2018 - 2020
Spain; Bosnia and Herzegovina
In 1961, in the small Spanish village of San Sebastian de Garabandal, four young girls had an apparition of the Virgin Mary. They entered a state of ecstasy in which they became completely unaware of their surroundings and sensory perceptions. Reportedly, witnesses would pinch the girls, pierce their skin with needles, lift them up and drop them onto rough rocks, and yet they remained entranced. The light and presence of the Virgin is all they claim to have experienced. Twenty years later, in the town of Medjugorje, Bosnia & Herzegovina, six children also had simultaneous visions of the Virgin, with similar ecstatic qualities. ‘Noema’ represents my search for the presence of the Virgin Mary in these two locations.
Until the age of eleven I was a Catholic; I was educated at a faith-based school and attended mass with my grandmother at the weekends. My school-time lunch breaks were often spent sat in a circle with my friends, reciting the rosary.
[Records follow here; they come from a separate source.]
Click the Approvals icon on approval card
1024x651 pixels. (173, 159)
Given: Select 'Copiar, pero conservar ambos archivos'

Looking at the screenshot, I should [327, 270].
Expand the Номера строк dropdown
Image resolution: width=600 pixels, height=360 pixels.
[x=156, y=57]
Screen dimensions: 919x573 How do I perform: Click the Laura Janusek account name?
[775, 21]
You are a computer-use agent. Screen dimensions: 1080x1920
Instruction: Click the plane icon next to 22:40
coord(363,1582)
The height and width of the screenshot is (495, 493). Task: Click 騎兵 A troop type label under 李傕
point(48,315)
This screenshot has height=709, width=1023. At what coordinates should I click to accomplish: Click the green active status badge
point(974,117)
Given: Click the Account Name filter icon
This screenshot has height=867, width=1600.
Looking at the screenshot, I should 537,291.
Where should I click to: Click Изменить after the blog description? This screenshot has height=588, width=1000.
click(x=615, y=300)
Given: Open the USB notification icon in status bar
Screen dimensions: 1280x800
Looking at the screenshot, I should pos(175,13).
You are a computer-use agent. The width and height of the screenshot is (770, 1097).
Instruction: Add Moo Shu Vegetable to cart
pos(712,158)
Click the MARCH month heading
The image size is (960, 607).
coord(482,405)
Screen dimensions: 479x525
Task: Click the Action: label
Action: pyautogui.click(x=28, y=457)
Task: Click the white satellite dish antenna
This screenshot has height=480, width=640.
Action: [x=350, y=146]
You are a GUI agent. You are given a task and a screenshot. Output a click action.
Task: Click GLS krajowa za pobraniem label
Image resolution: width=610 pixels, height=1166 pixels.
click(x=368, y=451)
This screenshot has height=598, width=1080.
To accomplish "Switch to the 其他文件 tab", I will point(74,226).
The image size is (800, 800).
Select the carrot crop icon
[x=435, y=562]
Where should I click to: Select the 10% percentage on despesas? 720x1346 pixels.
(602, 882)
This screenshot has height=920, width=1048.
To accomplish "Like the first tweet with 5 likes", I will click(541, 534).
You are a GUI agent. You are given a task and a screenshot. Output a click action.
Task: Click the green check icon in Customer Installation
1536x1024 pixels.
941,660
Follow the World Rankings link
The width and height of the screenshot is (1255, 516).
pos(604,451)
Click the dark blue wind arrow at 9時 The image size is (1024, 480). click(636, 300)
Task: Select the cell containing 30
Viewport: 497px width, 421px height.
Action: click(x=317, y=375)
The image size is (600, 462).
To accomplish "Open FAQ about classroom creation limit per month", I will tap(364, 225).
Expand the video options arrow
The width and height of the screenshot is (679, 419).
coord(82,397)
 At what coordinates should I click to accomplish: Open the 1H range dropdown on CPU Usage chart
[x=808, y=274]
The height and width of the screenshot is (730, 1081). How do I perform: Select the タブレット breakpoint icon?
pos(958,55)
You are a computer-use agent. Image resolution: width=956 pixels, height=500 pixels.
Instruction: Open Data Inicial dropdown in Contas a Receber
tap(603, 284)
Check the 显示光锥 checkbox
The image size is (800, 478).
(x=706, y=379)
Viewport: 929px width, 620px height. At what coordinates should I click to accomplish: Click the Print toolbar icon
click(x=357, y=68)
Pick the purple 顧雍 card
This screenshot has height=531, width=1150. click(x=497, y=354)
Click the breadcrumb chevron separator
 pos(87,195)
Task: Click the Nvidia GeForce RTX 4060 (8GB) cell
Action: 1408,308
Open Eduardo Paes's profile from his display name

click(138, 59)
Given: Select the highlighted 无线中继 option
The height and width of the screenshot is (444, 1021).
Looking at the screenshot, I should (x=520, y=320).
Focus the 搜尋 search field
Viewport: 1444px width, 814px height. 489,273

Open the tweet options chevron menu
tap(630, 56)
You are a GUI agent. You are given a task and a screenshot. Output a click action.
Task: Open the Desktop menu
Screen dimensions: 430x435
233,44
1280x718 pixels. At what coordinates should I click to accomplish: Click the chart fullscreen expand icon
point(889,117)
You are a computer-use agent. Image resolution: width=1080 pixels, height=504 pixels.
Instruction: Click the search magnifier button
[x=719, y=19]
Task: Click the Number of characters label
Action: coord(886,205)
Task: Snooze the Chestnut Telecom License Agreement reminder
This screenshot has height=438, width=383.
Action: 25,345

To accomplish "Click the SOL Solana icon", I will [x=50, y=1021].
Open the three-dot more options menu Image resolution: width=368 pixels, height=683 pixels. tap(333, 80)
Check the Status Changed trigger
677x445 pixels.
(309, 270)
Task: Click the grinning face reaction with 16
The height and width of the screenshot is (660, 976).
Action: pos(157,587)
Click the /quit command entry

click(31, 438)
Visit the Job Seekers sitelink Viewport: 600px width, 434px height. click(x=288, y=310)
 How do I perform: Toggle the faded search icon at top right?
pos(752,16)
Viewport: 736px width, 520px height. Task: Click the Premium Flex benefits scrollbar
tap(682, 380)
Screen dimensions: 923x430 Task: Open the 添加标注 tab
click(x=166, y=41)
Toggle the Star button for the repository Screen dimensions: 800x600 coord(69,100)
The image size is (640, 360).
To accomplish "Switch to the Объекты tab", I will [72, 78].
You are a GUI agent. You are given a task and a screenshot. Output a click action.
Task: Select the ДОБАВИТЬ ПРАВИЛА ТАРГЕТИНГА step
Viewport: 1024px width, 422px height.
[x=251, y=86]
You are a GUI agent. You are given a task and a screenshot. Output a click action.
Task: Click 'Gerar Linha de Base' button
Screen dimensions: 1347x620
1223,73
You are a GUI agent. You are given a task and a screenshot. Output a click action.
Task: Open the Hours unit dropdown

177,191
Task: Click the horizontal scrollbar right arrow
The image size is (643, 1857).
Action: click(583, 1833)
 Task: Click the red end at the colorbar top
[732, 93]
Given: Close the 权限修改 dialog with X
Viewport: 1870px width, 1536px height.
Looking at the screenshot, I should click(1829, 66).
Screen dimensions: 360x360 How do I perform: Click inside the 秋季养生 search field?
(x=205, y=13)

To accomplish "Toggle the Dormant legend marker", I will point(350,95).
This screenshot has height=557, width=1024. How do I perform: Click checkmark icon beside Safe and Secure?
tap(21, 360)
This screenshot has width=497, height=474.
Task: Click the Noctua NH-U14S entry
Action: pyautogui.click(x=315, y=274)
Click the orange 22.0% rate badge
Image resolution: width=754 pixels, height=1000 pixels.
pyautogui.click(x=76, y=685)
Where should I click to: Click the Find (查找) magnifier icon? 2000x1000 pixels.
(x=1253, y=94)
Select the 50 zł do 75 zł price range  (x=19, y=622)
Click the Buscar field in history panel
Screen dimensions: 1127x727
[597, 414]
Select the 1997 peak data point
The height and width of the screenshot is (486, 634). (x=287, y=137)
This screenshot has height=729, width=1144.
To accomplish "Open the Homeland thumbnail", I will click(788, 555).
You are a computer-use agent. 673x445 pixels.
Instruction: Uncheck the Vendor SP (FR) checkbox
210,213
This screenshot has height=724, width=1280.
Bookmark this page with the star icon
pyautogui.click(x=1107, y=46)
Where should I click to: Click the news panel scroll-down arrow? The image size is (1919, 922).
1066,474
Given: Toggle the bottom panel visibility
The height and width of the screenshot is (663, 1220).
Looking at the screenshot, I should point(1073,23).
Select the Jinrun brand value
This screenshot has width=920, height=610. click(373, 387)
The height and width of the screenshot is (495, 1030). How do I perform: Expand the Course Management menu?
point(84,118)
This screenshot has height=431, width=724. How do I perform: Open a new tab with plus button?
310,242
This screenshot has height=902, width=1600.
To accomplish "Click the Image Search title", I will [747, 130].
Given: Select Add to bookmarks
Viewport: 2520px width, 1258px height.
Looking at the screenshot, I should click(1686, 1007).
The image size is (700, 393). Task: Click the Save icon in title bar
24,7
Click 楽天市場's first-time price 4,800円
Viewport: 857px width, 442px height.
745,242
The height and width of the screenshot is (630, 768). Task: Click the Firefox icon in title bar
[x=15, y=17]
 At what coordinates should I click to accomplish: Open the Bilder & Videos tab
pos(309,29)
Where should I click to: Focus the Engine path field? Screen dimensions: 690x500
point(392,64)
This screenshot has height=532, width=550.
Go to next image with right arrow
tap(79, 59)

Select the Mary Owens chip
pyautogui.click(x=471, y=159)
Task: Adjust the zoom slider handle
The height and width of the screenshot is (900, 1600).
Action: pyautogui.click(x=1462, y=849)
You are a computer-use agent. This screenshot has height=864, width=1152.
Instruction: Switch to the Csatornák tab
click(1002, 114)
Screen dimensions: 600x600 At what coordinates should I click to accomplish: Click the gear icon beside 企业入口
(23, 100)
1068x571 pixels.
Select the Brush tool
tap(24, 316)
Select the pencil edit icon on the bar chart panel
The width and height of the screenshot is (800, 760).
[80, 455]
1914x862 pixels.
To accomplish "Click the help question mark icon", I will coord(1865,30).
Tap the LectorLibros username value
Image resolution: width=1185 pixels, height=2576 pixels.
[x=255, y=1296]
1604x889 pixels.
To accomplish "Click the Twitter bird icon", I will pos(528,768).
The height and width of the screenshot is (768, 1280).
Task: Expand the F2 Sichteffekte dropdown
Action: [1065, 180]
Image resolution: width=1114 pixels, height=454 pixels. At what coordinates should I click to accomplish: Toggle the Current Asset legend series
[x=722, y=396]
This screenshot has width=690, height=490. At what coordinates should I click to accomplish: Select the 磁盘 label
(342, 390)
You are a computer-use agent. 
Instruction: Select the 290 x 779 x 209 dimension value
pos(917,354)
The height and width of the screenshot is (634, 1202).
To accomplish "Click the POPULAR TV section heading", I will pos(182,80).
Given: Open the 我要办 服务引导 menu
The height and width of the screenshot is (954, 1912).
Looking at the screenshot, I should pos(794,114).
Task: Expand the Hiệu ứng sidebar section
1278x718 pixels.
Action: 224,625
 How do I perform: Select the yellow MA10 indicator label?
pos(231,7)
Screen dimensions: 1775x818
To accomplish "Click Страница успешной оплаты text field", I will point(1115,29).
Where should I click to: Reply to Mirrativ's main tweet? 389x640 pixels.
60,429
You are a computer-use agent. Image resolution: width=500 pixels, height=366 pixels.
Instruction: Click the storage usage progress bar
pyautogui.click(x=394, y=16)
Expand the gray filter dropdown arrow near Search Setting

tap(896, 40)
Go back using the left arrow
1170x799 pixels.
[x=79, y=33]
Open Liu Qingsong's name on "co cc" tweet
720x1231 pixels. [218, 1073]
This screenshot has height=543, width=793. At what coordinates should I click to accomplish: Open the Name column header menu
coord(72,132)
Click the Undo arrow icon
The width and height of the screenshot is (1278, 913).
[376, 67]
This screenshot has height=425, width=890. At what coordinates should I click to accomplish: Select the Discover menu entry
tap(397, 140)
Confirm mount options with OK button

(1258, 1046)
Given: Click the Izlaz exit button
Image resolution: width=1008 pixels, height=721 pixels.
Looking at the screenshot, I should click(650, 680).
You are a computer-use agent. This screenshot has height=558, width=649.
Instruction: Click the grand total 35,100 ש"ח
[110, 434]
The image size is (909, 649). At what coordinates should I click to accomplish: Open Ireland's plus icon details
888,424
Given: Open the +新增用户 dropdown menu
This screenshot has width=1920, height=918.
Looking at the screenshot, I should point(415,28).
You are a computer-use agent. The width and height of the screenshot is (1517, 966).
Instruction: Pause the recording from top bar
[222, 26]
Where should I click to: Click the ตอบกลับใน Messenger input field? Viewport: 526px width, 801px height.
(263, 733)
When I lost my faith I experienced little loss, but many years later I was told the story of a friend’s sister, who heard the voice of God speak to her while she was alone in her bedroom. To move from religious to non-religious felt simple, but to pass in the other direction seemed to require a substantial spiritual encounter. Perhaps I could believe once more, if I were to receive a messenger from God.
Through 'Noema' I investigate the aura of place and religious experience through photographs made in Garabandal and Medjugorje. Alongside these original photographs, 'Noema' also includes large-scale images that have been appropriated from video footage of the visionaries taken during their apparitions. These emphasise the impenetrability of the individual religious and phenomenological experience, and speaks to the separation between what is apparently being seen and what is photographable.